Frost, co-host of the Chapo Trap House podcast, delivers a witty, self-knowing, digressive memoir, noting how her ADHD–inflected mindset has “been given free rein to dictate the literary style of this book.” While candid about the ups and downs of her personal life, she maintains an impassioned focus on progressive politics: “Socialism for me is simply a chore that needs to be done.” She affectingly describes her upbringing in an economically faded Indiana, influenced by her working-class, pro-union extended family. “I first threw myself into politics,” she writes, “out of frustration with an economy that sabotaged the talents, desires, and ambitions of so many people I knew and loved.” She realized mainline progressivism’s limitations upon moving to New York, working for the Working Families Party, then the Democratic Socialists of America, and, later, Bernie Sanders’ presidential campaigns.
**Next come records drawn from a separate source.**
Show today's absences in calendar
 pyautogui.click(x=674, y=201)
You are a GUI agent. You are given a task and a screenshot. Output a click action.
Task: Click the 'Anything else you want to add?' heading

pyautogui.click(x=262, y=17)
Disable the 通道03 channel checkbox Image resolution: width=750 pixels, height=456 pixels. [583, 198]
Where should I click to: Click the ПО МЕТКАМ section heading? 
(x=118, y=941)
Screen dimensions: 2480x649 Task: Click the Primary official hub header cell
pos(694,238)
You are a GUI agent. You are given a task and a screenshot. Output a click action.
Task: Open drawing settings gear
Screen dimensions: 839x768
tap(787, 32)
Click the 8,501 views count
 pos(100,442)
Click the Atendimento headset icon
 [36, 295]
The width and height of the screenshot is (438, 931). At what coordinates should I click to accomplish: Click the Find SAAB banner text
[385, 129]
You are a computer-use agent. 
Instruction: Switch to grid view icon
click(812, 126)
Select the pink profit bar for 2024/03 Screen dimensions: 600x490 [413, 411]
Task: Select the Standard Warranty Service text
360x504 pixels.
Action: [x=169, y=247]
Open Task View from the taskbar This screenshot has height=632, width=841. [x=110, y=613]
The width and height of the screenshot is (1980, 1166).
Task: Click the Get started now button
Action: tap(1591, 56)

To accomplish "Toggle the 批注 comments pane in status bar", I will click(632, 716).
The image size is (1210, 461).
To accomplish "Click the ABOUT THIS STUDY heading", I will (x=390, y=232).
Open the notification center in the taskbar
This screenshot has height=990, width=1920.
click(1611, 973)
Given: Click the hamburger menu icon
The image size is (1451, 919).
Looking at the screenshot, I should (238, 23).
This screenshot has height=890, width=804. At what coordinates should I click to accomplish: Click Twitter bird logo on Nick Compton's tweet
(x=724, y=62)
Along the way, she participated in Occupy Wall Street, and she tartly depicts a transition from exciting to pedantic, noting, “every group at Occupy was always unstable, always vulnerable to tyrannical personalities and disruption.” In 2016, the Sanders phenomenon seemed a “realignment campaign” that would “show Americans they could demand more than what the Democrats offered.” The odds against Sanders’ campaigns (and their sabotage by Democratic leaders) left Frost drained and frustrated. “He was an honest man in the public eye,” she writes, “and he was exposing the venality and corruption of the DNC.” The author peppers the narrative with incisive analytical digressions and unsparing critiques of politics, including the outsized influence of careerists and other toxic personalities. Underneath it all, she remains optimistic: “if you ever feel your faith depleted, you can have some of mine.”
Occasionally unfocused, but an informed and original progressive voice.